#### [Passage shown]
Judges ban Bolsonaro from running for office for eight years over ‘appalling lies’

Judges ban Bolsonaro from running for office for eight years over ‘appalling lies’

The Guardian reports:

The political future of Brazil’s former president Jair Bolsonaro has been cast into doubt after electoral judges voted to ban him from running for office for eight years for abusing his powers and peddling “immoral” and “appalling lies” during last year’s acrimonious election.

Five of the superior electoral court’s seven judges voted to banish the far-right radical, who relentlessly vilified the South American country’s democratic institutions during his unsuccessful battle to win a second term in power. Two voted against the decision.

The vote means Bolsonaro, who lost last year’s election to his leftist rival Luiz Inácio Lula da Silva, will only be able to seek elected office again in 2030, when he will be 75.

The move to strip Bolsonaro of his political rights was based on his highly controversial decision to summon foreign ambassadors to his official residence last July, 11 weeks before the election’s 2 October first round.

#### [Written request 1]
In the report on Bolsonaro's ban, rewrite the text between "The political future" and "against the decision.", inclusive, substituting "magistrates" for "judges".
#### [Written request 2]
According to the report on Bolsonaro's ban, on what grounds did the electoral judges bar him from running for office? Answer in one to three sentences.
#### [Written request 3]
Translate this sentence from the report on Bolsonaro's ban into French: "The vote means Bolsonaro, who lost last year’s election to his leftist rival Luiz Inácio Lula da Silva, will only be able to seek elected office again in 2030, when he will be 75."

#### [Listed entries]
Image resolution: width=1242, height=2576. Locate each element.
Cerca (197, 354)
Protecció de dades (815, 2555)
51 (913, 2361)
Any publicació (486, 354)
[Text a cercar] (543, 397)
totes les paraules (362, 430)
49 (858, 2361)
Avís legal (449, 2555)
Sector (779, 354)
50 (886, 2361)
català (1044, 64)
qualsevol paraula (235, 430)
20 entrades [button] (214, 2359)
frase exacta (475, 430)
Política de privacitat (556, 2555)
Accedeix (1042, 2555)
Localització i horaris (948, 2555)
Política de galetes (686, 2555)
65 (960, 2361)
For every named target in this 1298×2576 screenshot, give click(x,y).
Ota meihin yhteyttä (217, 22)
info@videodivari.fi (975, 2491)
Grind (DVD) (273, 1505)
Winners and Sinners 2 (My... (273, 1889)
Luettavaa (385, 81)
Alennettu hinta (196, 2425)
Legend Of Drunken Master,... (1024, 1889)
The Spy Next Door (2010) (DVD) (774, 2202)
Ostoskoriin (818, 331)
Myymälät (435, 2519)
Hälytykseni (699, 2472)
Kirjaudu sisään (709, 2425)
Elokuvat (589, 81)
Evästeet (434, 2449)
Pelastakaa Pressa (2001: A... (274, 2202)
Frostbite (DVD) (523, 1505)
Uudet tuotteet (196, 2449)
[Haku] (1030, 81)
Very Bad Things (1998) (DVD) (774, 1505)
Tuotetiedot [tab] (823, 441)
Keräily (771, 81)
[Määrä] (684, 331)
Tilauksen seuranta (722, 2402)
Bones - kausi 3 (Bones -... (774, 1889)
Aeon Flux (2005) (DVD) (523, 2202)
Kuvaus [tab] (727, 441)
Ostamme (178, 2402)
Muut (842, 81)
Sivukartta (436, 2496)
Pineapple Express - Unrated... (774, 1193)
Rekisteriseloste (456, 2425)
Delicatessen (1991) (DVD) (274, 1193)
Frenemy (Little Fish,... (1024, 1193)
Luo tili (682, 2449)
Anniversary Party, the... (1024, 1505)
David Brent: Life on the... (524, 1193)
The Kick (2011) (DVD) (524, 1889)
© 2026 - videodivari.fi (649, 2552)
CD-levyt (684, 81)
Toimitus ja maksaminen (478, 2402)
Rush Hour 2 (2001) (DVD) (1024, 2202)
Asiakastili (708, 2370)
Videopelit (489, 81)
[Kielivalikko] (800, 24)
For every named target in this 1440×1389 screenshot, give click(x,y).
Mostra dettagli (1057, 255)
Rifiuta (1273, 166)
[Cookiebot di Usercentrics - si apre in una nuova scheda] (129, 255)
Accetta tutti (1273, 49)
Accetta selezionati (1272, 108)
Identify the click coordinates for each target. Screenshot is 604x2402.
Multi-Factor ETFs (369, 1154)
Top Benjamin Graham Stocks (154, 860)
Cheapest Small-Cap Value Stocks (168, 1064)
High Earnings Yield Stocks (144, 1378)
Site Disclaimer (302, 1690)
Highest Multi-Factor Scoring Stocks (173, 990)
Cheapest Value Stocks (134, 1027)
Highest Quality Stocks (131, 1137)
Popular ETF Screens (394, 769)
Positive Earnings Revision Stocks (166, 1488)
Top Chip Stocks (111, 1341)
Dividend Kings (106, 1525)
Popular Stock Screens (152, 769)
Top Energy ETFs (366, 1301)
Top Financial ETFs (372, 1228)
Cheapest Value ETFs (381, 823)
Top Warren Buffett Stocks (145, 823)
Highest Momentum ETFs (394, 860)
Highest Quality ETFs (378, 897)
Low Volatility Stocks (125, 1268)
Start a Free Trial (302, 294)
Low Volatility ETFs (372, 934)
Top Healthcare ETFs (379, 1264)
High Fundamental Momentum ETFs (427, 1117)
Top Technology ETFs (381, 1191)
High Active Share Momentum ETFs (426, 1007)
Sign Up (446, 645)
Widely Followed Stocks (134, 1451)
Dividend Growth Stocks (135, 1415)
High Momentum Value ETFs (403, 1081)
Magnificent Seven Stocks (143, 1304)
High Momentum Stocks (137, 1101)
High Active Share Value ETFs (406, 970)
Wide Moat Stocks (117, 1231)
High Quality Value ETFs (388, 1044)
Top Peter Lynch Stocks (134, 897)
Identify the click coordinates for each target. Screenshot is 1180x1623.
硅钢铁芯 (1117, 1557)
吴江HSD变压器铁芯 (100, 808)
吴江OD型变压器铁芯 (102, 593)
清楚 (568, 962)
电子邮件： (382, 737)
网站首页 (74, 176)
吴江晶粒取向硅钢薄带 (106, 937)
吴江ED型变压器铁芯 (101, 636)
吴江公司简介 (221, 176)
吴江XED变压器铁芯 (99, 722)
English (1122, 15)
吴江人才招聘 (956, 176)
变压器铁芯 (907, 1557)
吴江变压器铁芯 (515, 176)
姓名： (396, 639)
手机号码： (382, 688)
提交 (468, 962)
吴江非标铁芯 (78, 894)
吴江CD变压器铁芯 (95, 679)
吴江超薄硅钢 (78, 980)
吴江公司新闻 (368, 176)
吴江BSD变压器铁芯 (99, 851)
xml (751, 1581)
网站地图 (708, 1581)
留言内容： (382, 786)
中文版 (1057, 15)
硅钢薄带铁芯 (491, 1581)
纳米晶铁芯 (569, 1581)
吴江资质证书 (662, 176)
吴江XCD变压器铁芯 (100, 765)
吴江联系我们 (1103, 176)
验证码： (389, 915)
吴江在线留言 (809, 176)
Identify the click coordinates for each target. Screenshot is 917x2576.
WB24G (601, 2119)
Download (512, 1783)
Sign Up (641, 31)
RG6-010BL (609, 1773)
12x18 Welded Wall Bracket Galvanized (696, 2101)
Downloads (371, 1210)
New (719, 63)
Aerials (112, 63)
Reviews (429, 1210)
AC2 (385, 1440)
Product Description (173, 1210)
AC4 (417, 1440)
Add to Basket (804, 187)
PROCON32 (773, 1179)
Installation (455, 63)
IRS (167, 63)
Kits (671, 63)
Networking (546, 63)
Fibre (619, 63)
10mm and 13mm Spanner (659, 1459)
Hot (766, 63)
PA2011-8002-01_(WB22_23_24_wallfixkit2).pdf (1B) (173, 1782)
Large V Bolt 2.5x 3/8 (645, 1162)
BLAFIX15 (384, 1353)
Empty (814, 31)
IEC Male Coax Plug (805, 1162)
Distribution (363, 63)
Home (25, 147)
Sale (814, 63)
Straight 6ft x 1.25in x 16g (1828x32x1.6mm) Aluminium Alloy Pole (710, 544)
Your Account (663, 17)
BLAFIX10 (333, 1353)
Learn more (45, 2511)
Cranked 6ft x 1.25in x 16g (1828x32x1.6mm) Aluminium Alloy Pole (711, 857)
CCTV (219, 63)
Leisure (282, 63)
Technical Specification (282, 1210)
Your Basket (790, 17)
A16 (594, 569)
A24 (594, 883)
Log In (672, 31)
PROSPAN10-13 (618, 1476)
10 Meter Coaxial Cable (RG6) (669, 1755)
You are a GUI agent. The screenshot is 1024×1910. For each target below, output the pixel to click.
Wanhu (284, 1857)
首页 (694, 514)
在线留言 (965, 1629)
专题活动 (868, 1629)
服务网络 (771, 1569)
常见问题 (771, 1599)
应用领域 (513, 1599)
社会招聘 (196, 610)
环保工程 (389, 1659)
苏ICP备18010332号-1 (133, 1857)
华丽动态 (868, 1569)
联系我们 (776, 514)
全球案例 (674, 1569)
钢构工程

#### [Complete answer 1]
The political future of Brazil’s former president Jair Bolsonaro has been cast into doubt after electoral magistrates voted to ban him from running for office for eight years for abusing his powers and peddling “immoral” and “appalling lies” during last year’s acrimonious election.

Five of the superior electoral court’s seven magistrates voted to banish the far-right radical, who relentlessly vilified the South American country’s democratic institutions during his unsuccessful battle to win a second term in power. Two voted against the decision.

#### [Complete answer 2]
The judges banned Bolsonaro for abusing his powers and for peddling "immoral" and "appalling lies" during the election. The move was based on his decision to summon foreign ambassadors to his official residence in July, 11 weeks before the first round on 2 October.

#### [Complete answer 3]
Ce vote signifie que Bolsonaro, qui a perdu l'élection de l'an dernier face à son rival de gauche Luiz Inácio Lula da Silva, ne pourra briguer de nouveau un mandat électif qu'en 2030, lorsqu'il aura 75 ans.